Cysteamine inhibits LDL oxidation by iron at pH 4.5 and ceroid formation in macrophages.
(A) LDL (50 μg of protein/ml) in NaCl/sodium acetate buffer (pH 4.5) was incubated with 5 μM FeSO4 at 37 °C in quartz cuvettes. Cysteamine (final concentrations 25, 50 and 250 μM) was added to the cuvettes at the start of the incubation. Oxidation and UV scattering were monitored by measuring the change in attenuance (absorbance plus UV scattering) at 234 nm against appropriate reference cuvettes. The stages of oxidation are marked with arrows: 1, lag phase; 2, rapid oxidation phase; 3, slow oxidation phase; 4, aggregation phase and 5, sedimentation phase. These data are representative of three independent experiments.
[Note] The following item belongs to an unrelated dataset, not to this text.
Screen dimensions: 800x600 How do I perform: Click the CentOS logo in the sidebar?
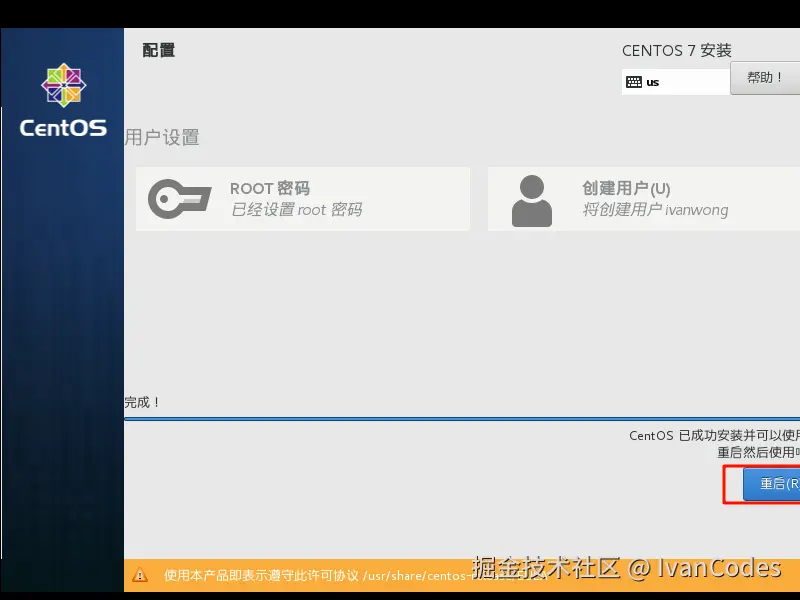(x=62, y=92)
Cysteamine at 25 μM increased the time required to increase the attenuance to 0.1 by 5.5 ± 1.5 fold (p < 0.05) and at 50 μM by 14.4 ± 1.2 fold (p < 0.001), mean ± SEM of 3 independent experiments; ANOVA and Dunnett's post-hoc test. (B) Human monocyte-derived macrophages were cultured on coverslips and incubated with SMase-LDL at 200 μg protein/ml for 24 h. They were washed and cultured for 7 days with RPMI 1640 medium containing 10% (v/v) human lipoprotein-deficient serum to which cysteamine was added every 24 h. The cells were then washed, fixed, treated with ethanol and xylene to remove non-ceroid lipids and stained for ceroid with Oil Red O. Ceroid was quantified using ImageJ. (C) Mean ± SEM of 4 independent experiments. *p <0.001, ANOVA and Dunnett's post hoc test.